Copy the records word for word, starting with the line that contains "Given: Try Free on the Starter plan" and going on through the line that contains "(1244, 629)". Leave the pictures out of your copy.

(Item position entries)
# # #
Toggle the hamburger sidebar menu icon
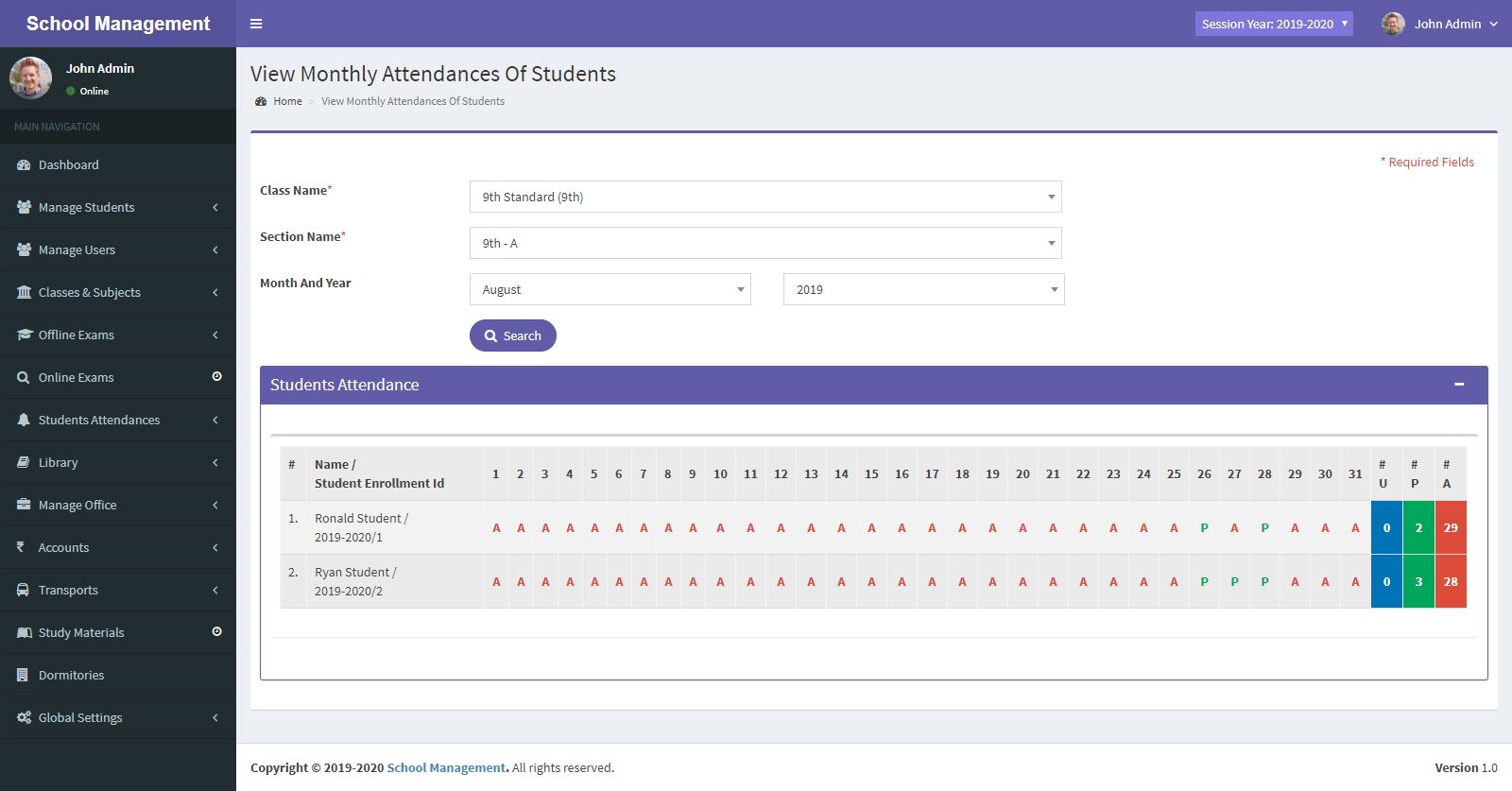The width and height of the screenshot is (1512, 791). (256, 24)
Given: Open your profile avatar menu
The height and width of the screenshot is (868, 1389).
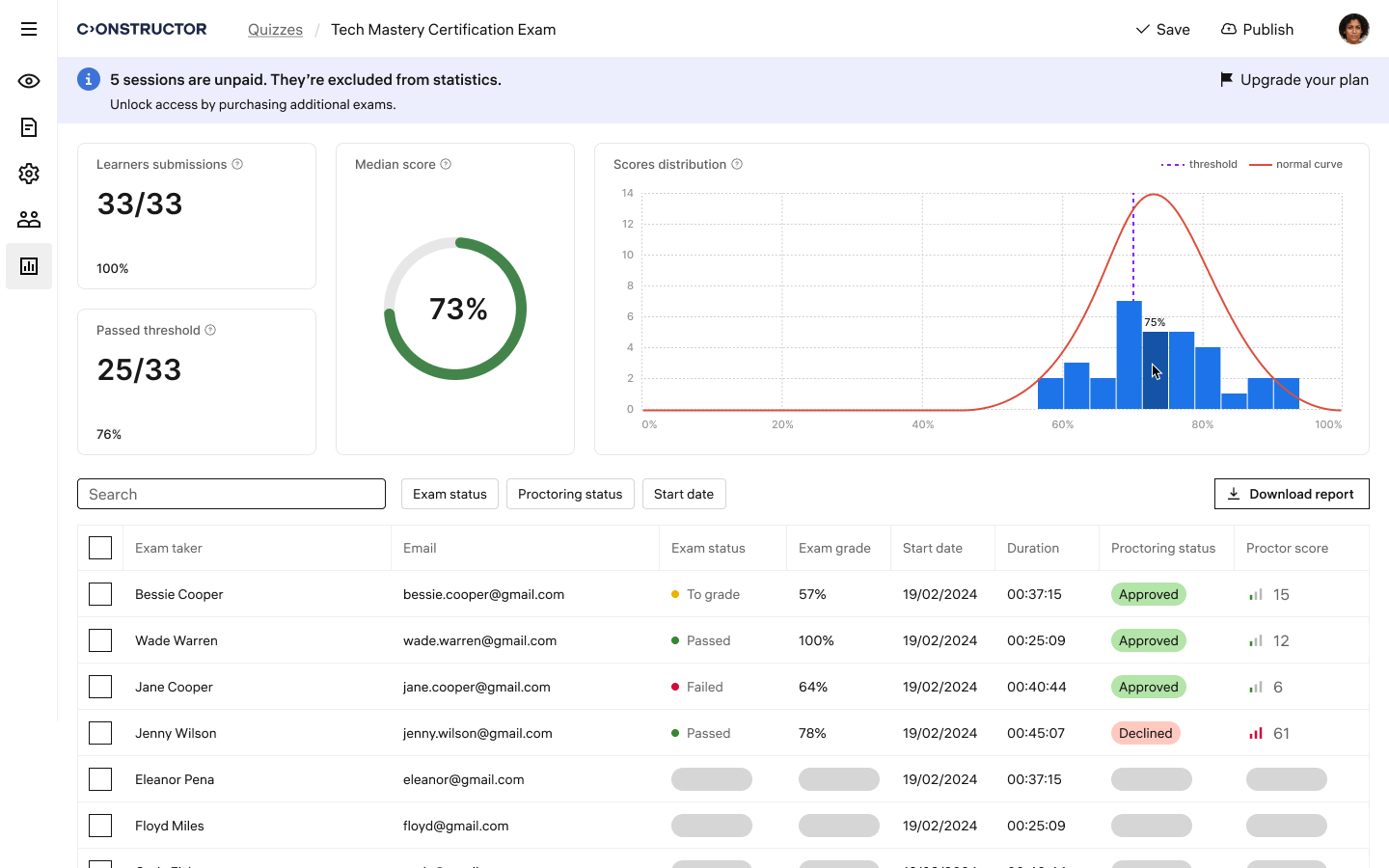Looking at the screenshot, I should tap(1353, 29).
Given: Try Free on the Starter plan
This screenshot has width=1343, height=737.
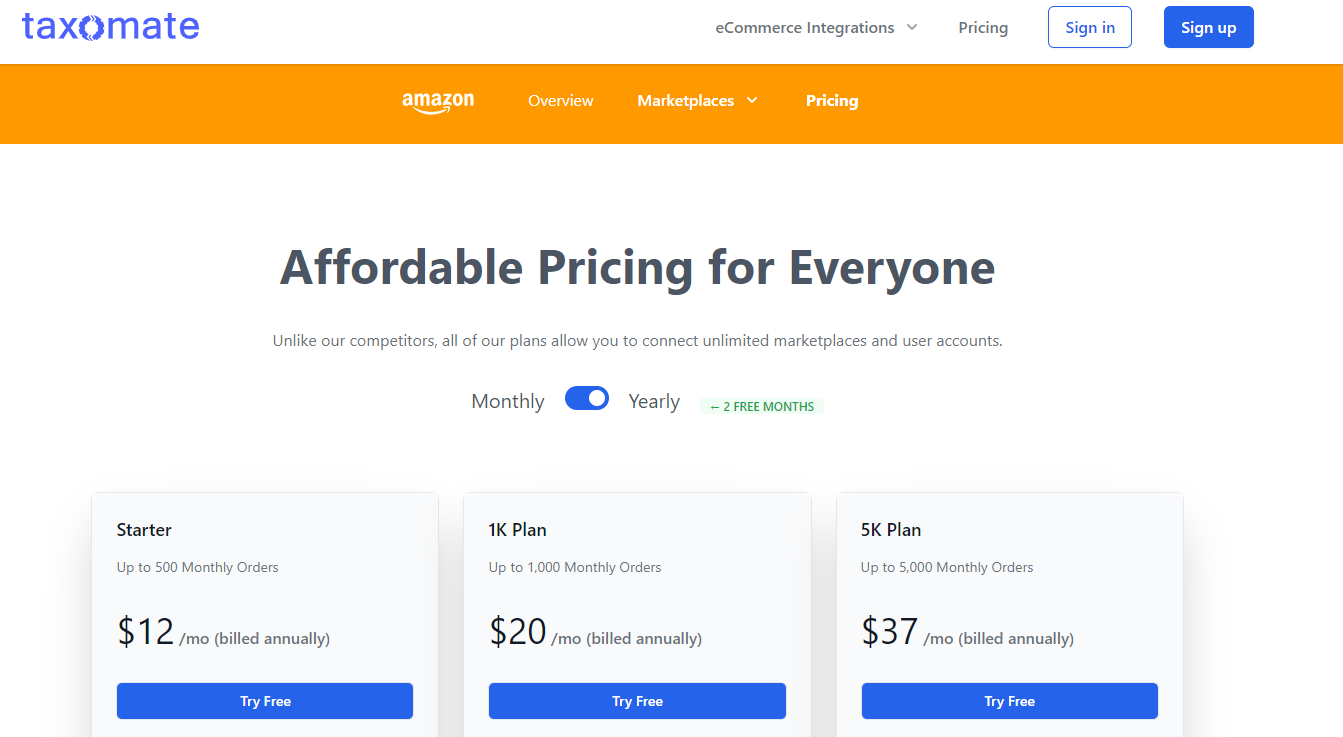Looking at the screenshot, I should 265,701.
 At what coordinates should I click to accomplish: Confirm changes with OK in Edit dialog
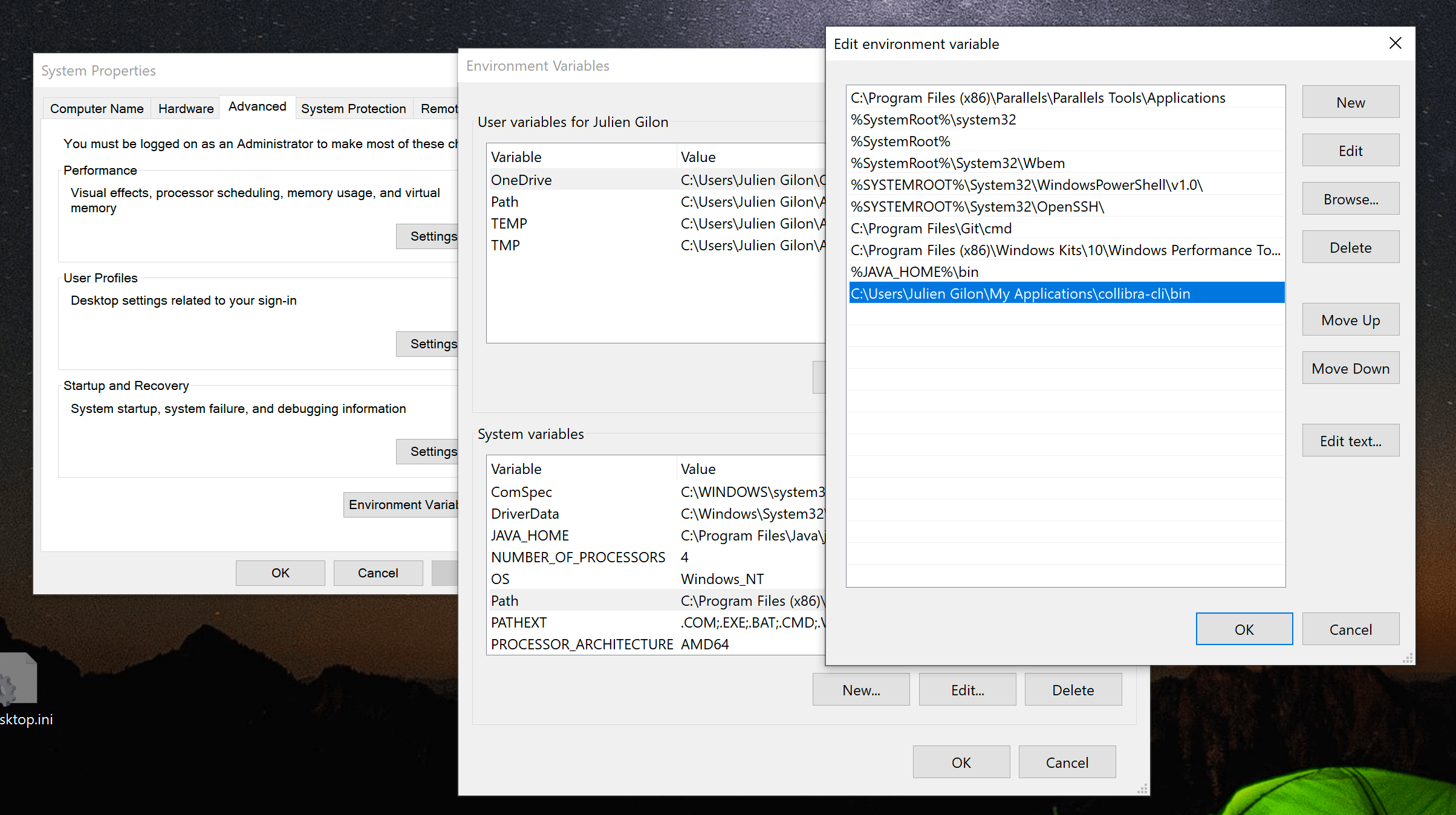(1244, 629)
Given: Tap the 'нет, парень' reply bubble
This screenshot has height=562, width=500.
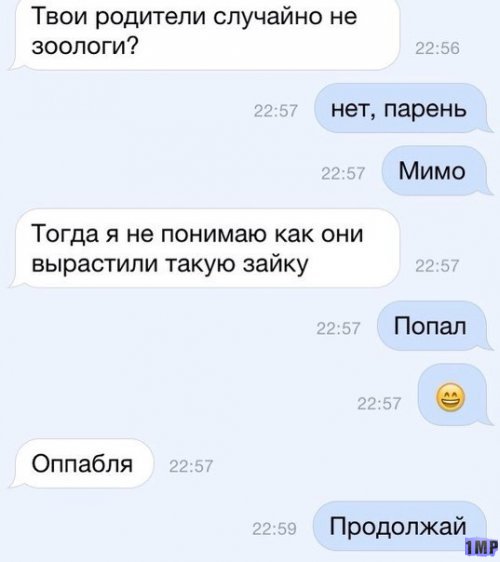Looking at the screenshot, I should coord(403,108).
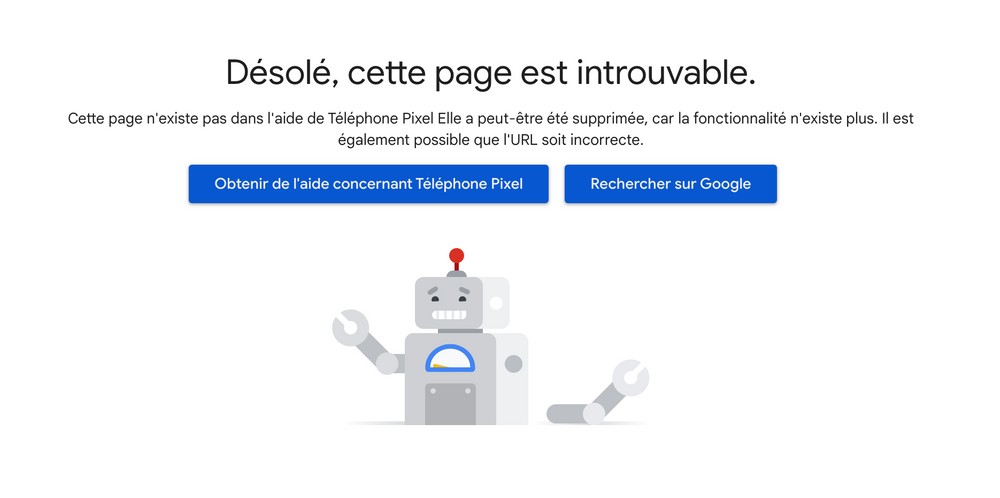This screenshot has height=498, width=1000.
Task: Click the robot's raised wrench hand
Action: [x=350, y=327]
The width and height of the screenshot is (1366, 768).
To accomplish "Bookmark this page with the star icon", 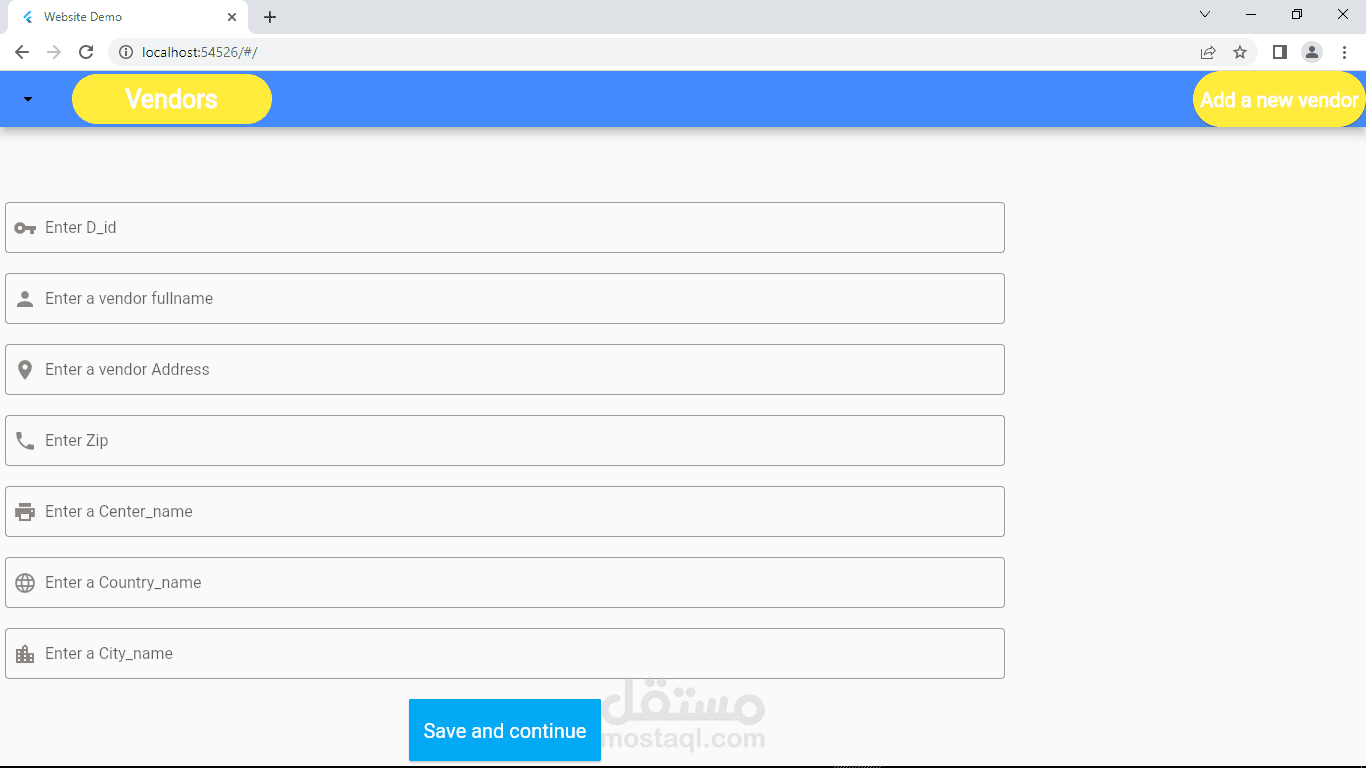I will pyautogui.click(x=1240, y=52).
# # #
Solution for this exercise.
Given: Try Free on the Starter plan
This screenshot has width=1343, height=737.
Looking at the screenshot, I should 265,701.
 At what coordinates should I click to accomplish: Confirm changes with OK in Edit dialog
(1244, 629)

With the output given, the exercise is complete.